(Saved data entries)
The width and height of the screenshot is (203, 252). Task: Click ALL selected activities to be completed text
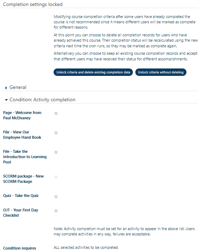(86, 247)
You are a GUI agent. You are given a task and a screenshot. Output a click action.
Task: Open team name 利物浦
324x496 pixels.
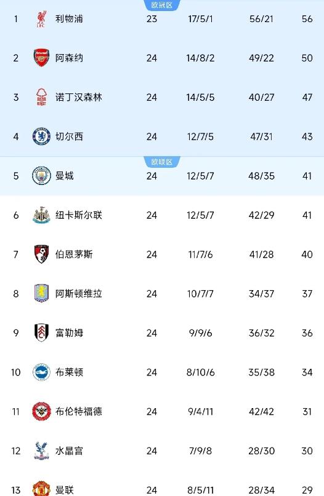[69, 19]
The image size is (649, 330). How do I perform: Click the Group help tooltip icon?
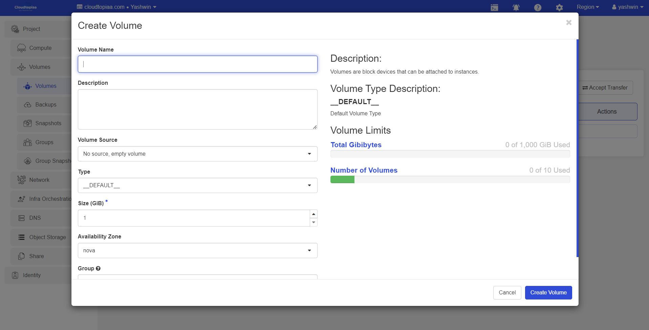98,268
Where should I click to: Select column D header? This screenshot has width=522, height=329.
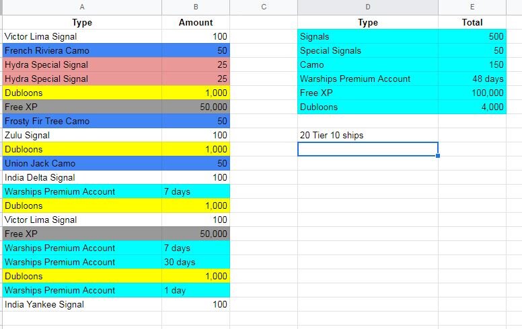[367, 7]
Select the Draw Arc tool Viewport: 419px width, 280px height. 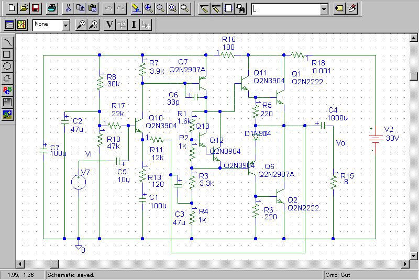pos(7,42)
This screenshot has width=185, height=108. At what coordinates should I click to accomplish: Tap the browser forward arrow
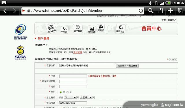pos(14,11)
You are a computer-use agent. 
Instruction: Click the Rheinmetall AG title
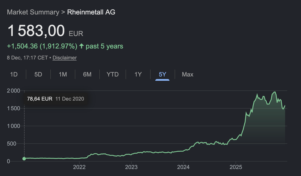(91, 12)
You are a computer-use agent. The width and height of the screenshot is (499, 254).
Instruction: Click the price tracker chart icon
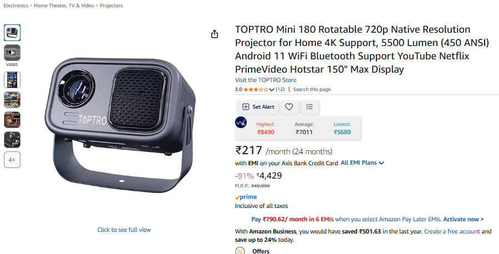(241, 123)
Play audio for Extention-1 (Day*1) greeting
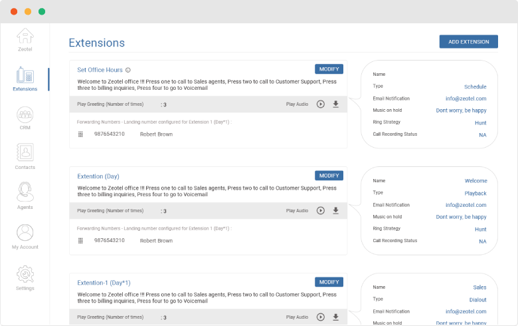 point(321,317)
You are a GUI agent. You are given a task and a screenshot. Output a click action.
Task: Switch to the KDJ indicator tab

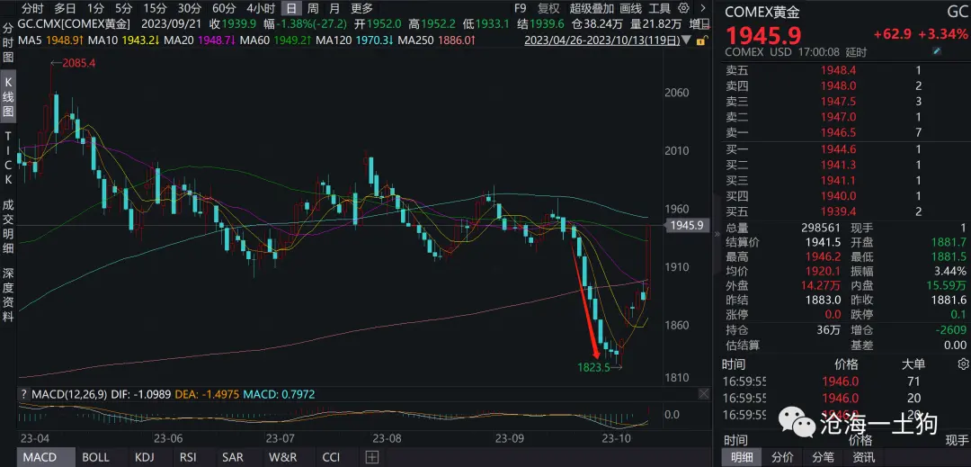142,458
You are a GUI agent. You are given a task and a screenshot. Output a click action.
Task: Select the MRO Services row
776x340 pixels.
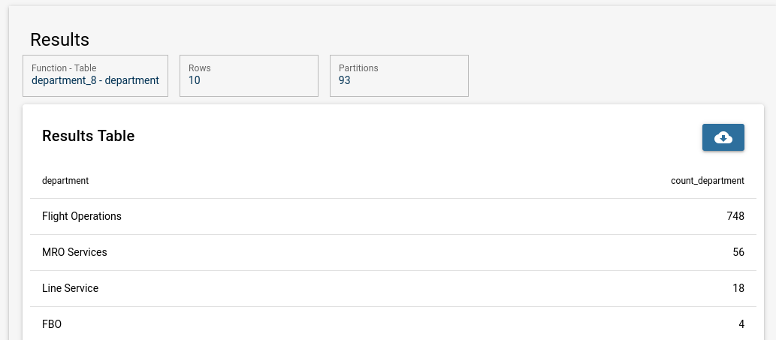click(x=393, y=252)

* [PROBLEM TO WORK ON]
Nothing but the lines from the one containing "Play audio for Extention-1 (Day*1) greeting" to the last line of the records should be returned, exactly as they appear and without pictures.

* [PROBLEM SOLUTION]
Play audio for Extention-1 (Day*1) greeting
 point(321,317)
You are a GUI agent. You are given a task and a screenshot. Output a click action.
Task: Switch to the KDJ indicator tab

142,458
You are a GUI agent. You are given a task and a screenshot. Output a click action.
Task: Select the MRO Services row
776x340 pixels.
click(x=393, y=252)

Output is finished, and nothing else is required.